Menuju konten utama

Membaca Arah Google Setelah Membeli HTC

Google merogoh uang $1,1 miliar untuk mengakuisisi divisi mobile HTC.

Membaca Arah Google Setelah Membeli HTC
Ponsel HTC One A9. Joan Cros/NurPhoto

tirto.id - “Masa depan para Googler (sebutan bagi karyawan Google) sungguh menakjubkan, kami siap bekerja bersama secara lebih dekat (dengan teknisi baru dari HTC) pada lini ponsel pintar Pixel, dan kami sangat bergairah untuk melihat apa yang bisa kami lakukan dalam sebuah tim.”

Rick Osterloh, mantan Presiden Motorola yang kini menukangi divisi perangkat keras Google, optimistis menyongsong masa depan dunia perangkat keras Google. Pernyataan Osterloh tercetus selepas hari Kamis (21/9/2017) lalu Google telah sepakat membeli bagian divisi mobile HTC senilai $1,1 miliar. Aksi akuisisi ini memang unik. Google tak membeli secara menyeluruh divisi mobile HTC. The Verge bahkan mengatakan bahwa akuisisi yang dilakukan Google merupakan “akuisisi karyawan bertalenta (HTC) daripada aksi akuisisi tradisional.”

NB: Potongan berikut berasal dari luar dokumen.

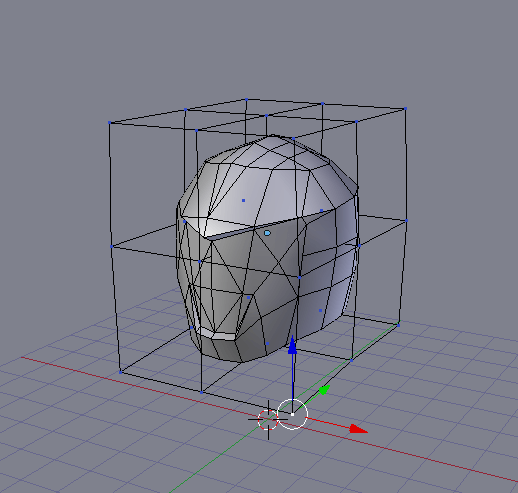Select lattice's top rear corner control point
Viewport: 518px width, 493px height.
tap(246, 99)
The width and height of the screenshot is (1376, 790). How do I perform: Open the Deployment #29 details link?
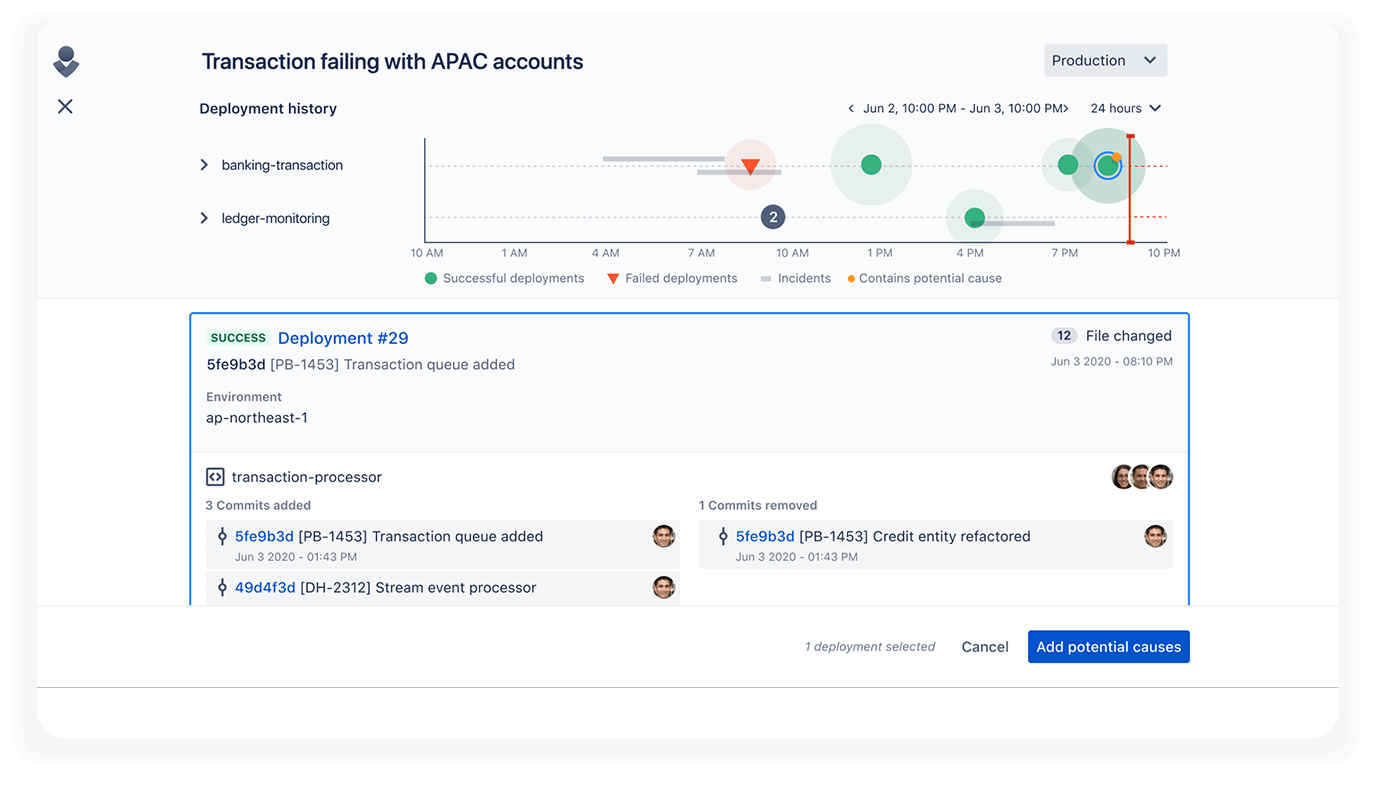pyautogui.click(x=343, y=338)
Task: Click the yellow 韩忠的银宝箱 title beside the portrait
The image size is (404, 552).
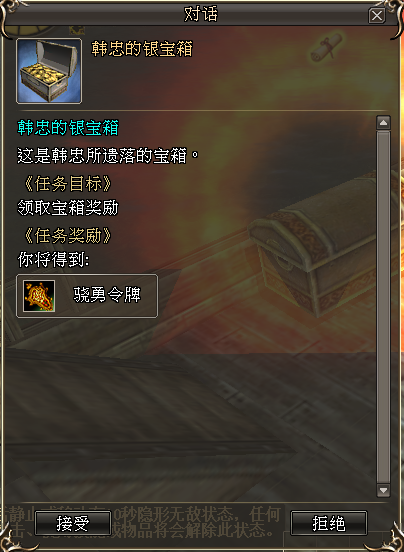Action: (x=142, y=49)
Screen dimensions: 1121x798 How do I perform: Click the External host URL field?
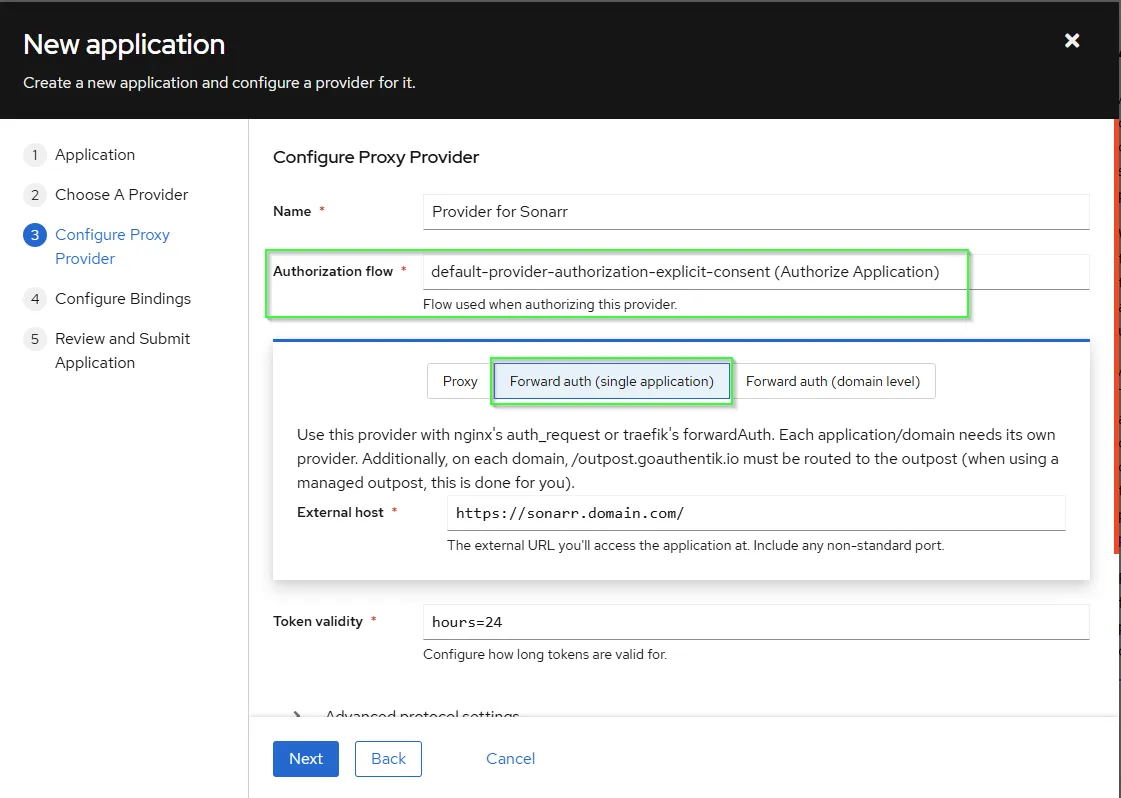coord(755,513)
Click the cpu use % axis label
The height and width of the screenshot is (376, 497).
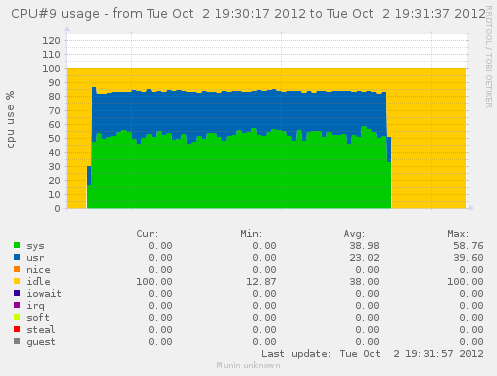pos(11,119)
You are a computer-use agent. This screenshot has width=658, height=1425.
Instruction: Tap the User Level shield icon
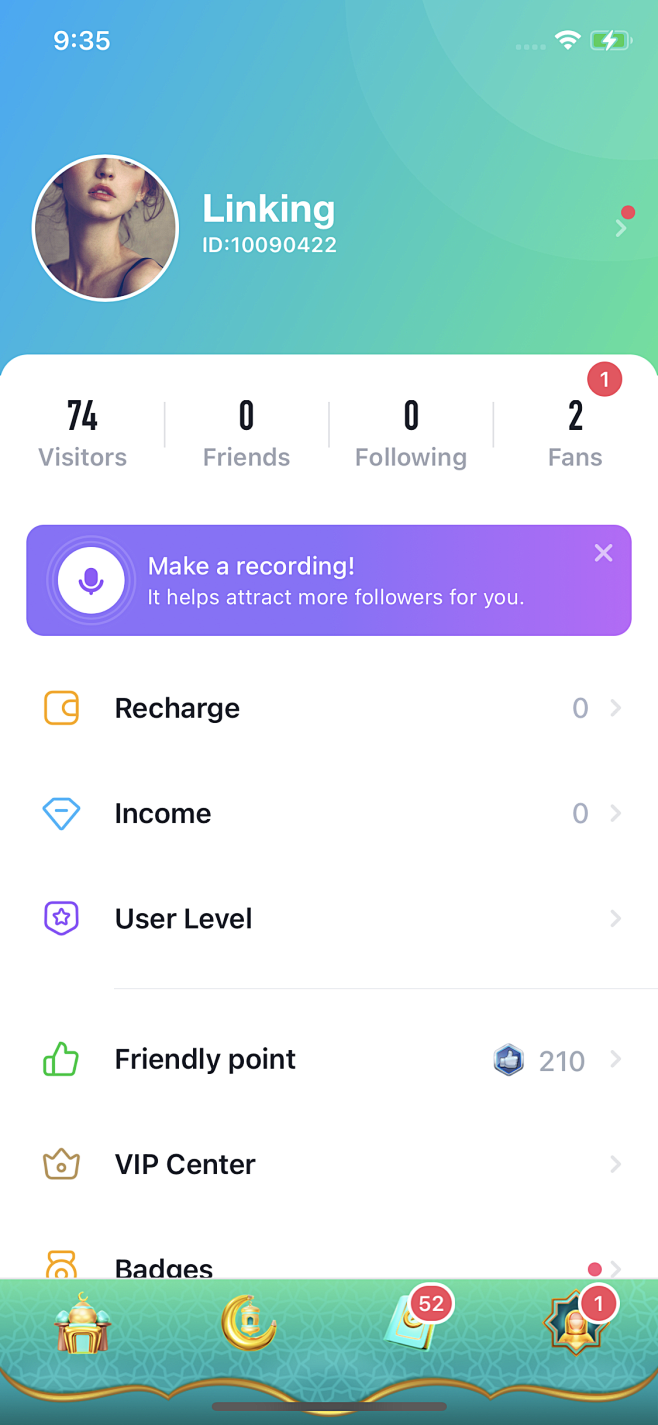[x=61, y=918]
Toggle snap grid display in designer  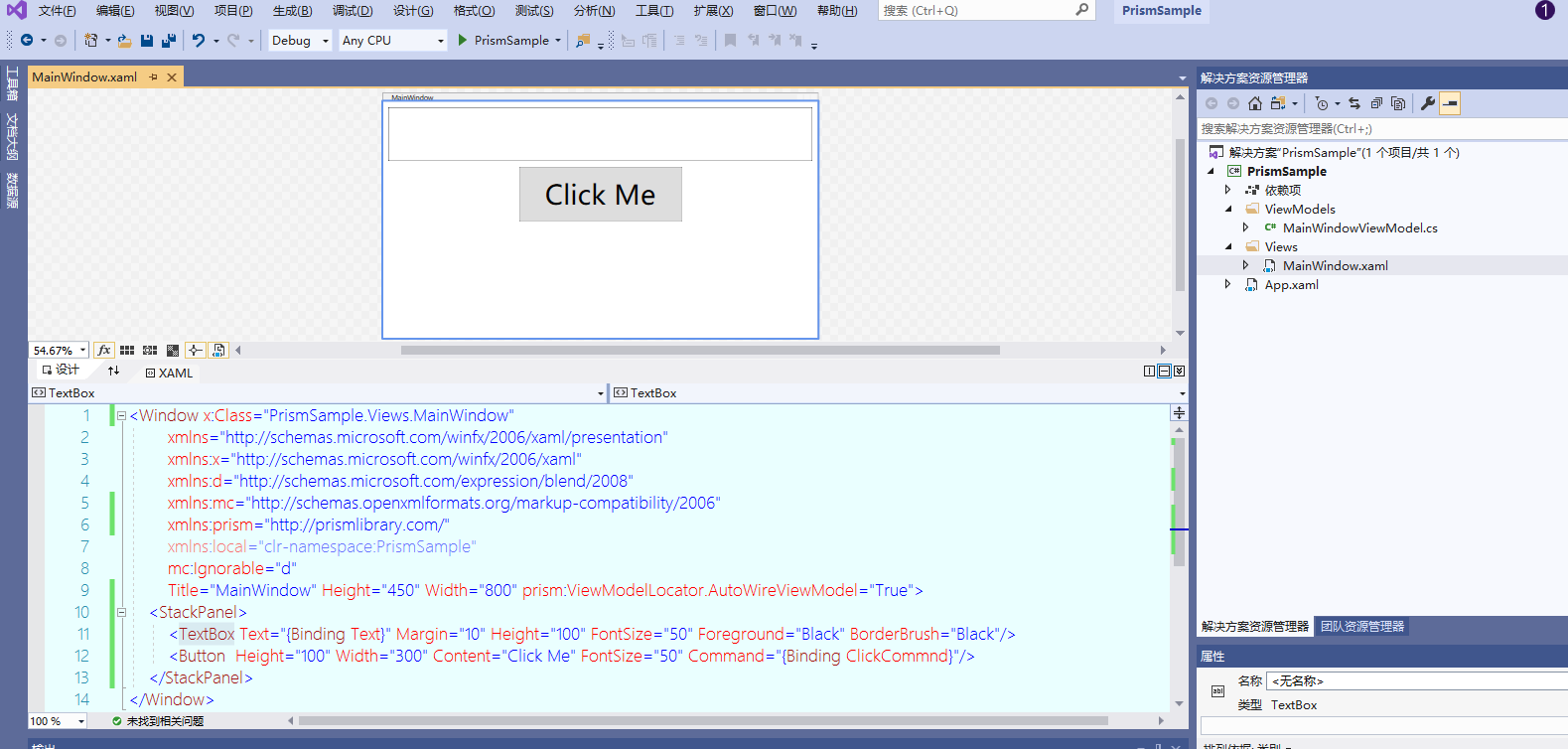click(127, 351)
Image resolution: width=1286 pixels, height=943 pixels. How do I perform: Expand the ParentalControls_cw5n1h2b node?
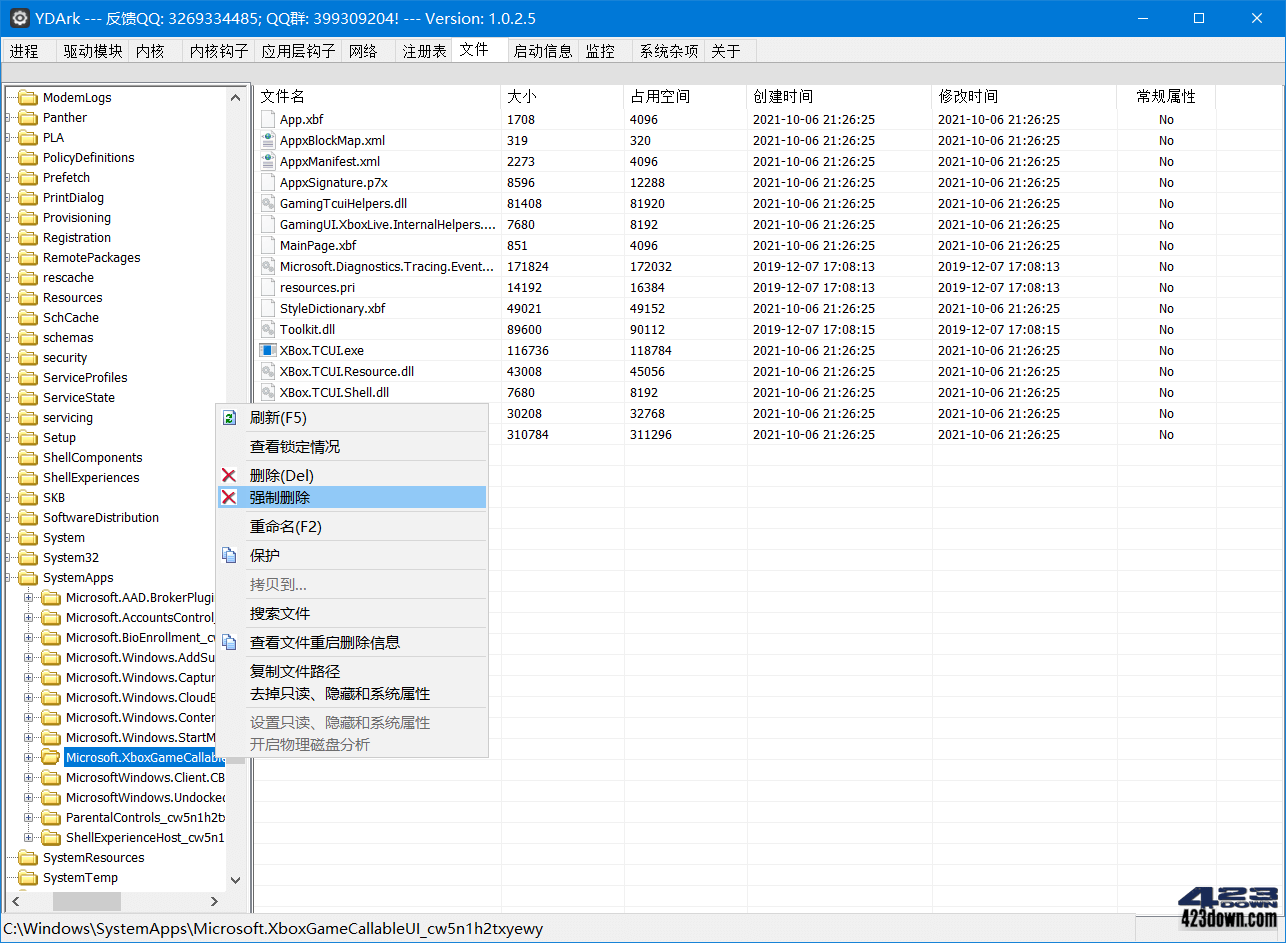30,817
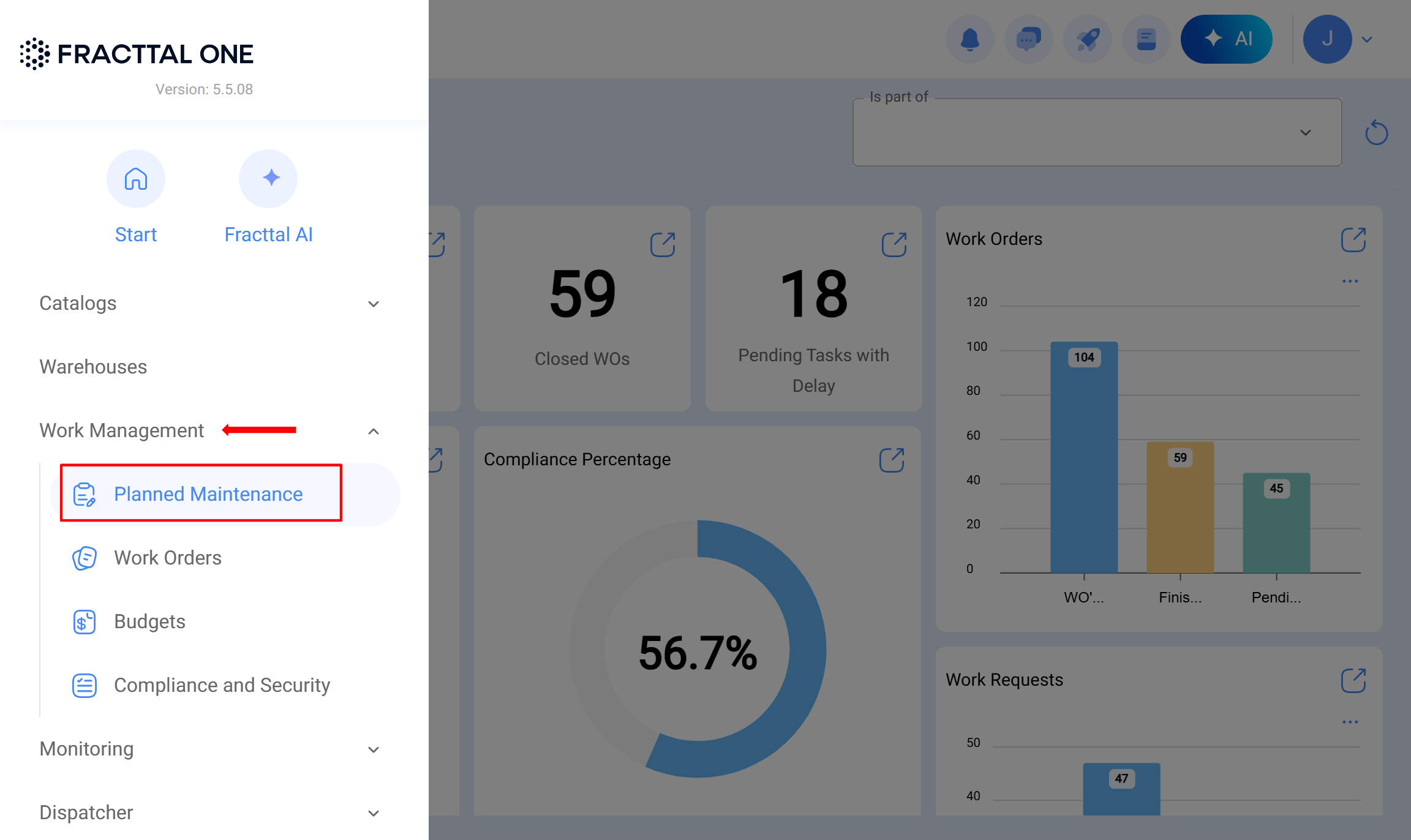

Dalam aksi korporasi ini Google berhak atas lebih dari 2.000 karyawan HTC yang bekerja merancang ponsel pintar bagi perusahaan yang berbasis di Taiwan itu. HTC sendiri, menurut Chief Financial Officer HTC Peter Shen mengatakan bahwa perusahaannya itu masih mempekerjakan sekitar 2.000 karyawan divisi mobile yang bertugas melakukan penelitian dan rancang desain produk. Dalam aksi korporasi ini, divisi mobile HTC terpangkas jumlah karyawannya. Namun, selain soal karyawan, Google pun berhak atas portofolio kekayaan intelektual milik HTC.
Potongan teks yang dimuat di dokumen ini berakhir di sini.